Explore Mars from your Classroom!

Not a simulation, no “what-if” scenarios, the Mars Student Imaging Project (MSIP) is a way for your class to participate in authentic exploration of the Martian surface with the help of the camera onboard the Mars Odyssey spacecraft. While surfing NASA’s Mars Exploration site, I found this completely standards based unit that is “designed to fit within existing science curriculum and teach the already required objectives and standards using real world science instead of worksheets or simulations.”

Fits within my existing curriculum and aligned to the National Science Education Standards you say? Great, now what is it? NASA, in cooperation with Arizona State University, has founded this program to allow teacher lead student teams to perform real world science. Geared towards 5th grade and up, students will have the ability to create an observation plan of a particular patch of the Martian surface and, with the help of spacecraft controllers, get to send commands to Odyssey as it orbits Mars. When the observations are complete, the images are sent back to Earth where your students can analyze the data. This has to be by far one of the most compelling opportunities to bring real world science into a classroom that I’ve ever heard of. The teacher packet is amazingly thorough, providing a detailed curriculum for the study, including background on the educational theory of constructivist and cooperative learning models that the unit was developed around.

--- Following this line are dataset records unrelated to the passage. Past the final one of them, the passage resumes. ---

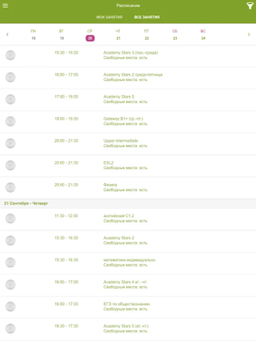
Task: Go to next week arrow
Action: pos(249,35)
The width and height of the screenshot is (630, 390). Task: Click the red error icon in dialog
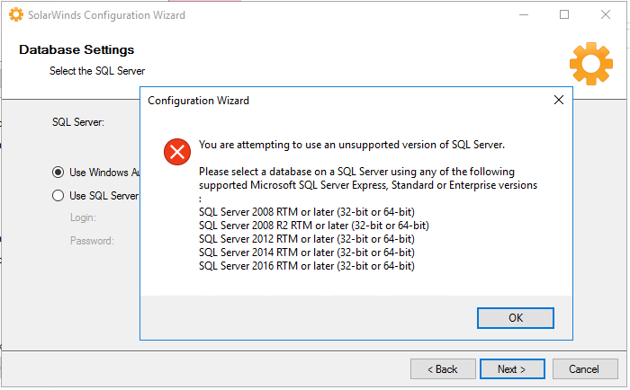177,151
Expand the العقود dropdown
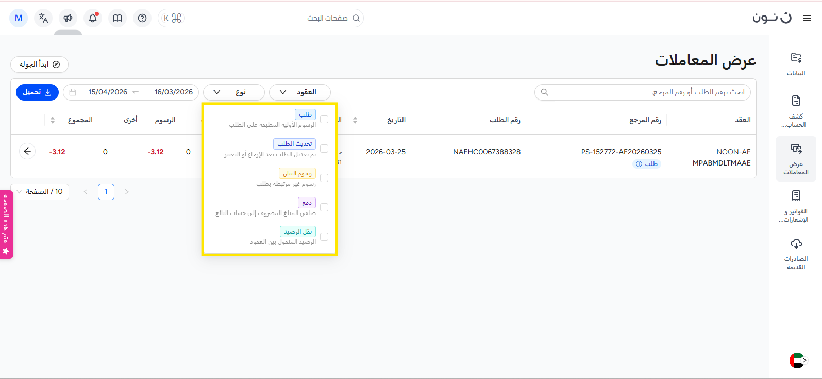The height and width of the screenshot is (379, 822). click(x=299, y=92)
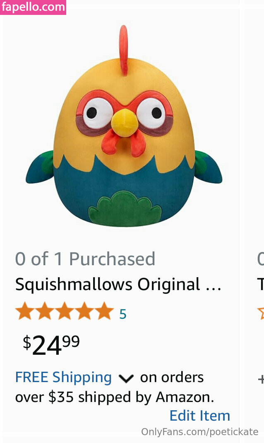Open the FREE Shipping details link
Screen dimensions: 264x443
pyautogui.click(x=63, y=378)
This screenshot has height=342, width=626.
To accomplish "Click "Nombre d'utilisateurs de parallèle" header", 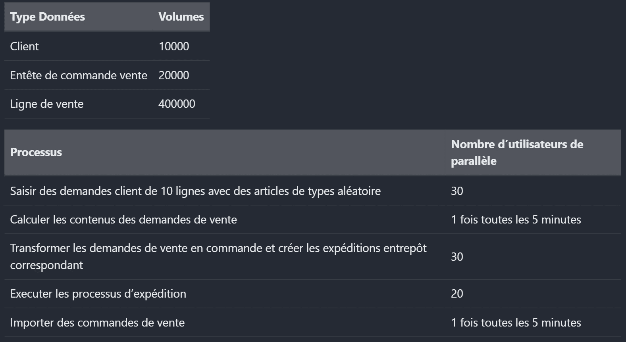I will (517, 152).
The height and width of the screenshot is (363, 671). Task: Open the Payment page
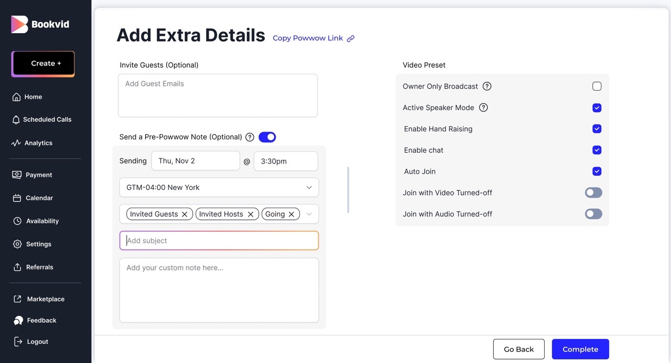39,175
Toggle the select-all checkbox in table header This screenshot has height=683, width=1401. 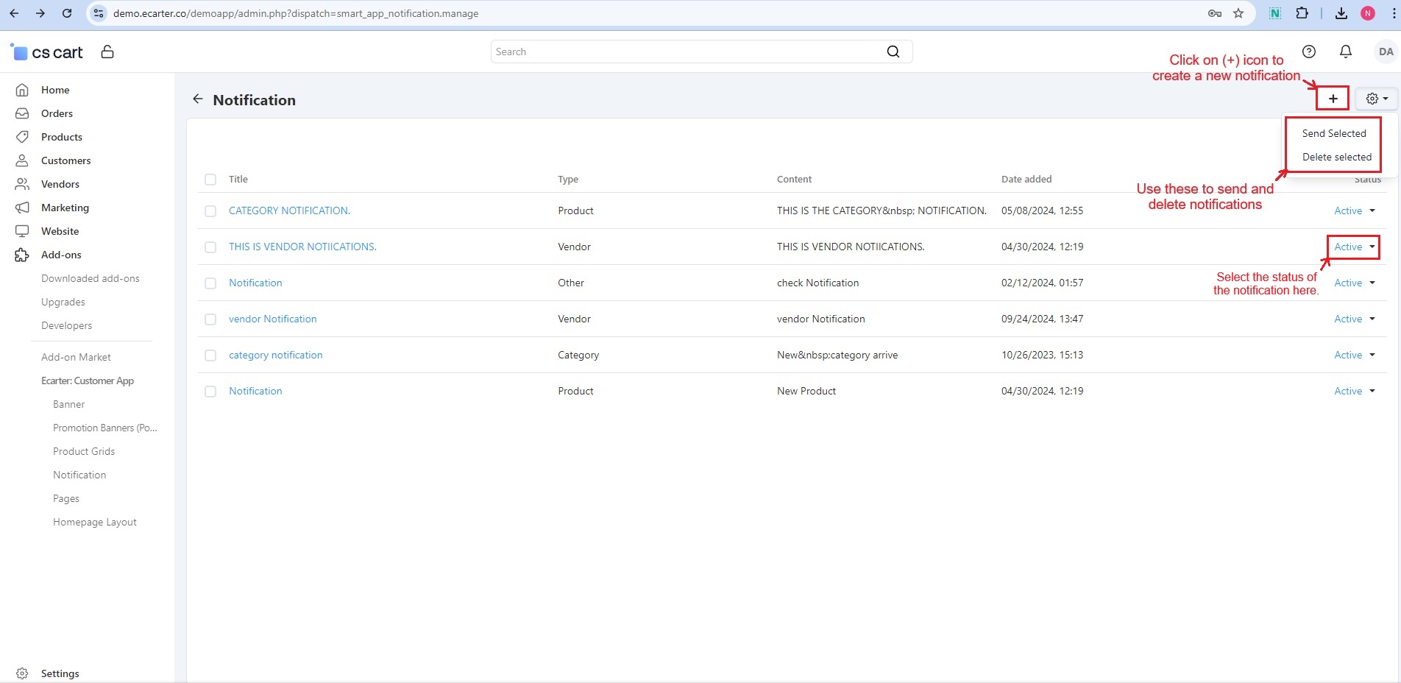210,180
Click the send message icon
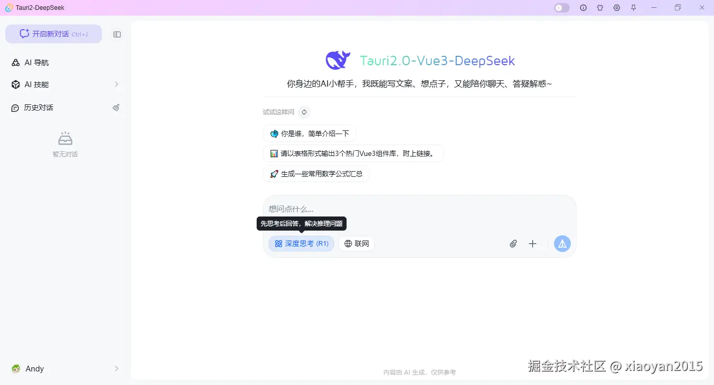This screenshot has height=385, width=714. (x=562, y=244)
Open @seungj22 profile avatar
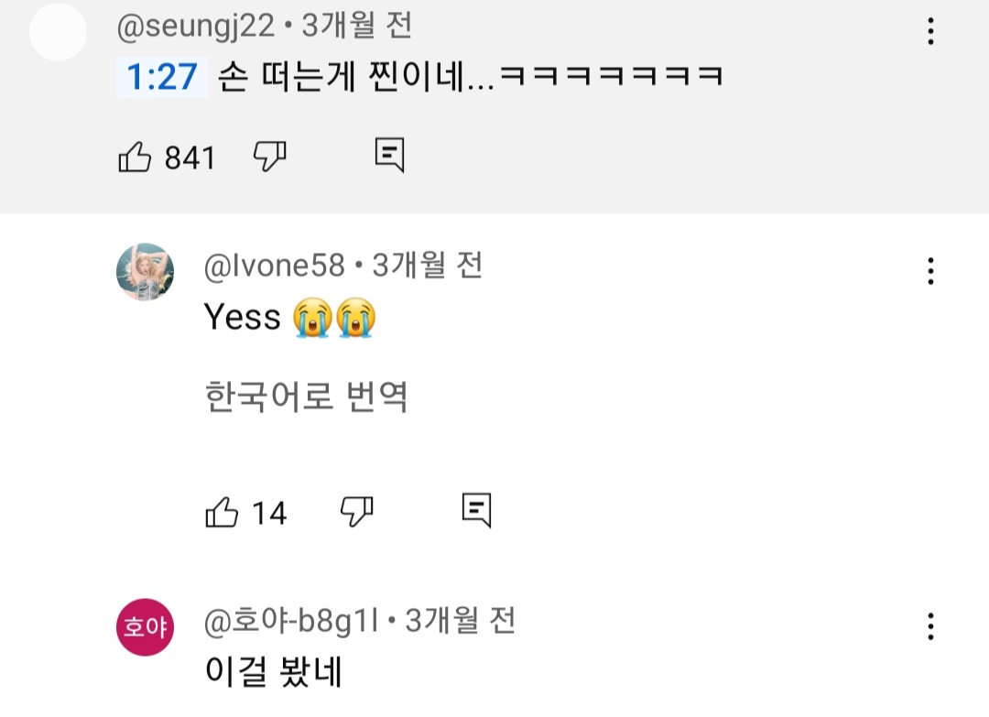The image size is (989, 717). click(x=59, y=33)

Of course, you do need to fill out a simple application, and be in possession of at least one Internet enabled computer with a web cam. However, other than the 30 dollars or so it may cost to purchase the web cam the program is provided absolutely free to classrooms across the nation. All that’s left is finding a way to keep the students from fighting over who gets to control the spacecraft next.

3 comments

  1. Thanks for this tip, Ben. I passed along the info to two of my teachers today and they are looking into doing this with their classes. One is a 6th grade science teacher and the other is a 7th grade science teacher. I hope that they decide to do this project as it sounds fantastic.

  2. Sure thing Sean. When I saw this website I couldn’t pass it up. What could be more engaging than being in charge of your very own (and very real) Mars exploration project? This is also an excellent way for science teachers to show students that science is very real, and that it’s not just some people in white lab coats sitting over petri dishes and waiting for something to happen. That and this project fits nicely into a unit on geology or the solar system, both of which are found in the middle school curriculum here in Michigan.